Contrairement à ce que certains discours sur l’angélisme de l’enfant laissent entendre (par exemple à propos de la sauvagerie supposée de certains adolescents tueurs d’enfants), la violence est bel et bien présente dans chaque être humain.

Rappelons bien entendu que violence ne doit pas être synonyme de brutalité, de sauvagerie, bref d’hémoglobine ! Un prédateur qui attaque sa proie et s’en repaît dans un bain de sang qui écœure le touriste n’est pas violent : il fait ce qu’il a à faire, dans le cadre de son instinct.

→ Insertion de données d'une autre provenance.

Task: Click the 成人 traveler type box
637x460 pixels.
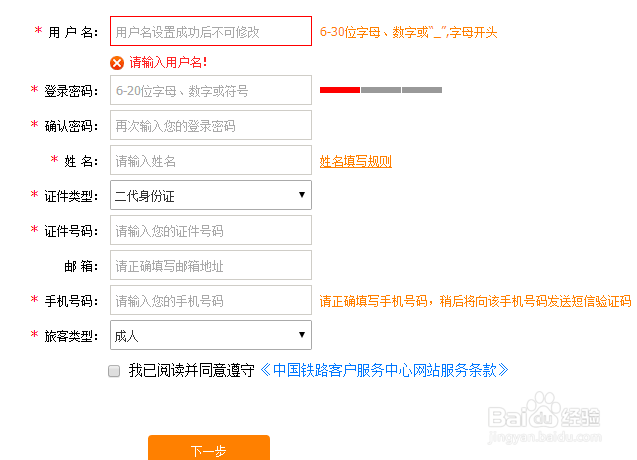Action: [211, 335]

La violence est, en réalité, plus du côté du déchaînement, de la déliaison, de l’usage hors limite de la force contre la loi et donc l’ordre hiérarchiquement établi du « père ». La violence, dans notre conception, ne concerne dès lors que les êtres humains (et pas seulement à cause de sa démesure).

Ce qui rend la violence caractéristique du développement humain tient de la lutte pour la survie « contre » la mère et de la guerre « contre » le père.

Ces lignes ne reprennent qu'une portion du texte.